Although results failed to prove our hypothesis, we believed our study still bore clinical significance. It could be employed to examine the validity of a batch of MR images. If a certain batch of MR images consistently showed elevated signals on one side, it was justified to have scruples about whether the imaging modalities or imaging parameters were faulty. Measures should be taken to adjust the scanner or the imaging parameters so as to ensure the credibility of the images. Secondly, it could serve as circumstantial evidence to support the hypothesis that biomechanical stress was an important etiological factor in the disease mechanism of axSpA.

There were several limitations to this study. First, disease activity parameters such as BASDAI or ASDAS were not retrieved since related information was not properly recorded in the medical records. Therefore, the overall disease activity status of the included patients could not be estimated. Second, this study did not stratify included patients according to age, sex, disease activity or disease duration. We could not rule out the possibility that there was a certain distribution pattern of lesions in a specific subset of patients. Third, the study sample was relatively small. The actual distribution pattern might be revealed under a bigger study sample. Fourth, given the fact that this was a cross-sectional study, we did not investigate the effect of therapy, especially bDMARDs, on the distribution of lesions in the SIJs.

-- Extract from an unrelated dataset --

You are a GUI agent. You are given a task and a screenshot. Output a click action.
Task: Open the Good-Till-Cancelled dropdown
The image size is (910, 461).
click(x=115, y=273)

In conclusion, the acute and chronic lesions in the SIJs in patients with axSpA were evenly distributed, except that erosions were more likely to develop on the iliac sides of the SIJs. This result could be applied to examine whether the imaging modalities or the imaging parameters were faulty if a batch of images consistently showed higher signal on one side. It could also serve as circumstantial evidence that biomechanical stress was involved in the etiology of axSpA.